[WHAT THE EXERCISE ASKS] Copy all lines of the records below, requests included, and multiply each coordinate in the answers by 1.1, rounding to whole numbers with halves rounded up. Leave the pictures out.

## BEGIN SUPPLIED INFORMATION

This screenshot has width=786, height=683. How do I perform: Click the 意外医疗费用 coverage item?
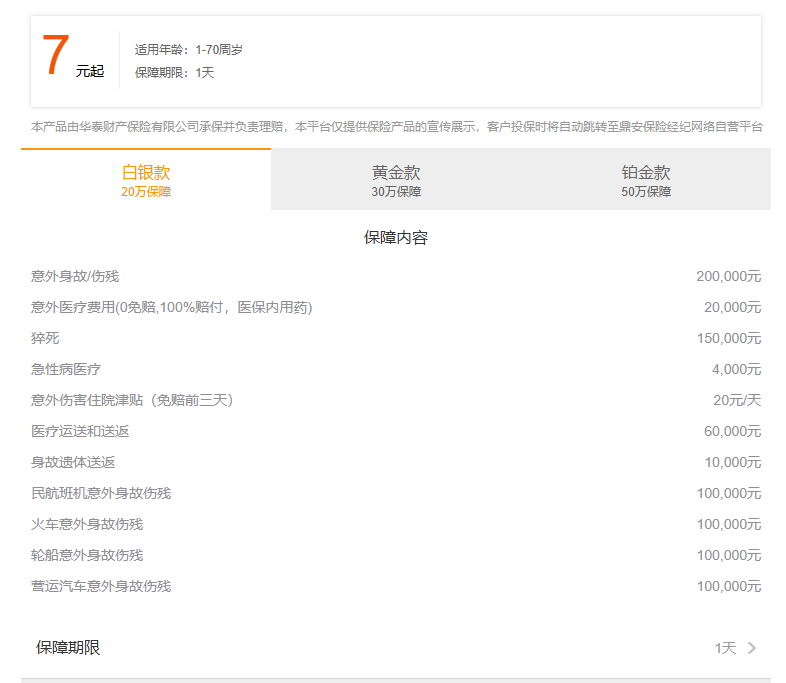pos(171,307)
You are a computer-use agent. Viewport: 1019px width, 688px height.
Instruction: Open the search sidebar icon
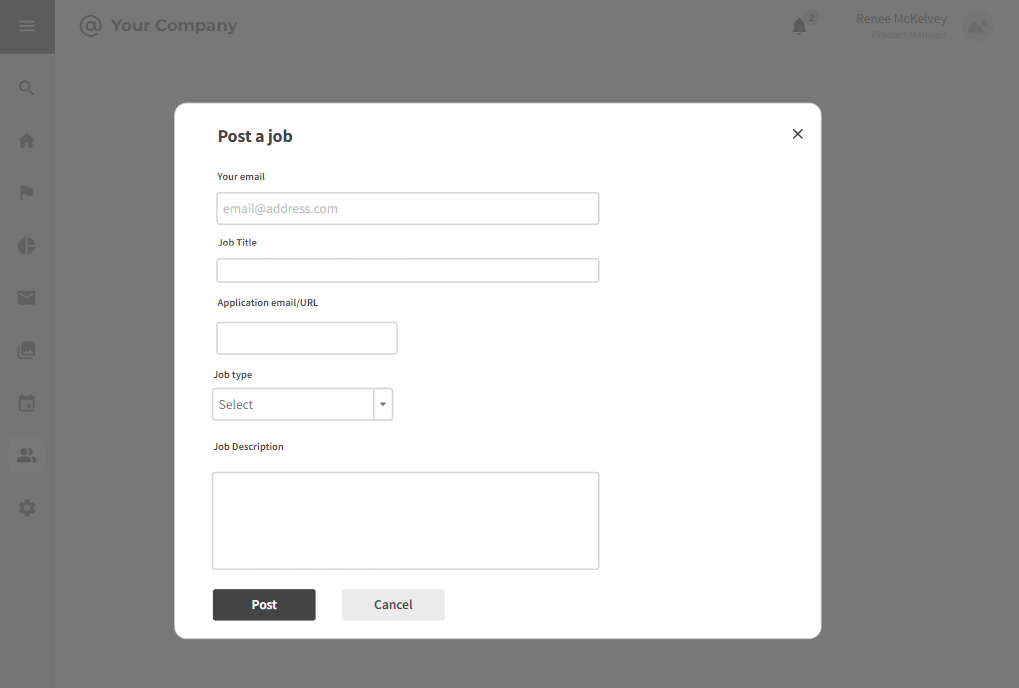click(26, 87)
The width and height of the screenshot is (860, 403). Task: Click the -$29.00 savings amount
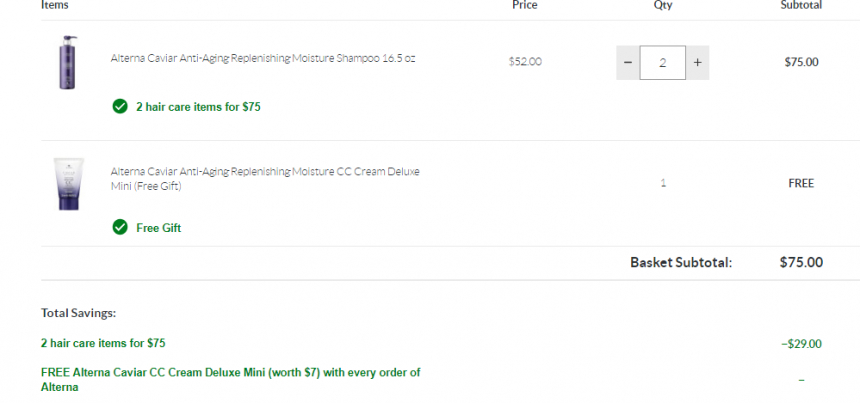click(x=801, y=344)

## END SUPPLIED INFORMATION

[IN RESPONSE]
This screenshot has width=786, height=683. How do I perform: Click the 意外医疗费用 coverage item?
pos(188,338)
You are a computer-use agent. Viewport: 1019px width, 688px height.
Instruction: Open the search sidebar icon
click(29, 96)
The width and height of the screenshot is (860, 403). Task: Click the -$29.00 savings amount
click(x=881, y=378)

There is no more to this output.